In 2000, there were 26 workers who commuted into the municipality and 296 workers who commuted away. The municipality is a net exporter of workers, with about 11.4 workers leaving the municipality for every one entering. Of the working population, 12.3% used public transportation to get to work, and 65.8% used a private car.

==Religion==
From the 2000 census, 131 or 18.0% were Roman Catholic, while 443 or 60.9% belonged to the Swiss Reformed Church. Of the rest of the population, there were 16 individuals (or about 2.20% of the population) who belonged to another Christian church. There were 2 individuals (or about 0.28% of the population) who were Jewish, and 2 (or about 0.28% of the population) who were Islamic. There was 1 person who was Buddhist. 124 (or about 17.06% of the population) belonged to no church, are agnostic or atheist, and 16 individuals (or about 2.20% of the population) did not answer the question.

==Education==
In Bavois about 292 or (40.2%) of the population have completed non-mandatory upper secondary education, and 87 or (12.0%) have completed additional higher education (either university or a Fachhochschule). Of the 87 who completed tertiary schooling, 46.0% were Swiss men, 29.9% were Swiss women, 18.4% were non-Swiss men and 5.7% were non-Swiss women.

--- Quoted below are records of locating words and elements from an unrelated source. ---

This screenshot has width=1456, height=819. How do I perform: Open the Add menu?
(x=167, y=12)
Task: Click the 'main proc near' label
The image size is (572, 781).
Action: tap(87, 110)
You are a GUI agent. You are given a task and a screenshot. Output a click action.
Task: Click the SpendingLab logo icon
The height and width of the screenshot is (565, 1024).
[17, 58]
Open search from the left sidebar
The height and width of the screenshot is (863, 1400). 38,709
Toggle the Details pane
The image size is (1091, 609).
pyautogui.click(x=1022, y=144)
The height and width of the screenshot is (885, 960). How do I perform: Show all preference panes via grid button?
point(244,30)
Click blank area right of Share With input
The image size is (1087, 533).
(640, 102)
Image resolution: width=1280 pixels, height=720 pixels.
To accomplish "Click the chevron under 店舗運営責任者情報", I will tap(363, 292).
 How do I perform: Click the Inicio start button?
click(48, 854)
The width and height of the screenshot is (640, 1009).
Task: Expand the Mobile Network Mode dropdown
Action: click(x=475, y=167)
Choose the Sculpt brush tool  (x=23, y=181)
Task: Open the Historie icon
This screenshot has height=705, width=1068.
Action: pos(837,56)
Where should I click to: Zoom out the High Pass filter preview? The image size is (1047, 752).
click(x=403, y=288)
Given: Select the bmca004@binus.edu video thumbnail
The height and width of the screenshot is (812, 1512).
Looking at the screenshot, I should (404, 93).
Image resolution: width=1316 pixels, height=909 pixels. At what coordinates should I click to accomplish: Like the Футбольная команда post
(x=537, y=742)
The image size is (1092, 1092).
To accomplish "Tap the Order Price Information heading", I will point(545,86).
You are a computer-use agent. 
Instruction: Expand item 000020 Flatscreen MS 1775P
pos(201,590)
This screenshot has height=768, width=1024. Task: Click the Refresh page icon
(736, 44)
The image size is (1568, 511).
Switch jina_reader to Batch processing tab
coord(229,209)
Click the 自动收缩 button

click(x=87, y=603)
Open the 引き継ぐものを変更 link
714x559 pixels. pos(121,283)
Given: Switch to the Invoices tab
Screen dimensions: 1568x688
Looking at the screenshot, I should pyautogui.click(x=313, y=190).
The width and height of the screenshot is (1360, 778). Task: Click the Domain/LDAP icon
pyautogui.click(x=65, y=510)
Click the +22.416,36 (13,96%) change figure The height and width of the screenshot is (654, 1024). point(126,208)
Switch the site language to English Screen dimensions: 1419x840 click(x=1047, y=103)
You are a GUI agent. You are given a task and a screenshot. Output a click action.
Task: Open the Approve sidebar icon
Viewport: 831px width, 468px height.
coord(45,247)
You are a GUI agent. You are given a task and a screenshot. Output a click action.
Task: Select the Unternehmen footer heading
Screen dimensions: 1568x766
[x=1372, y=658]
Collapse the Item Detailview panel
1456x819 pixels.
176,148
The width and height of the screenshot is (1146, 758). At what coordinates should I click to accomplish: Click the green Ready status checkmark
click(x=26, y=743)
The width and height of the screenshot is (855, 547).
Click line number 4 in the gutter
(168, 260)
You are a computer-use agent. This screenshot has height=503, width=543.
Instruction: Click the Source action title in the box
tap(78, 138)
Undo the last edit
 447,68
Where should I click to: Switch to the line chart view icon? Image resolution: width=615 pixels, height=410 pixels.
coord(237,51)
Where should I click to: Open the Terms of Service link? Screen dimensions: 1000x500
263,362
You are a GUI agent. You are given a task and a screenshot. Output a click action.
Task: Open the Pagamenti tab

In the 2009/2010 school year there were a total of 94 students in the Bavois school district. In the Vaud cantonal school system, two years of non-obligatory pre-school are provided by the political districts. During the school year, the political district provided pre-school care for a total of 578 children of which 359 children (62.1%) received subsidized pre-school care. The canton's primary school program requires students to attend for four years. There were 50 students in the municipal primary school program. The obligatory lower secondary school program lasts for six years and there were 44 students in those schools.

As of 2000, there were 18 students in Bavois who came from another municipality, while 115 residents attended schools outside the municipality.

==Transportation==
The municipality has a railway station, , on the Jura Foot line. It has regular service to , , and .

==Sport==
FC Bavois is the municipality's football club.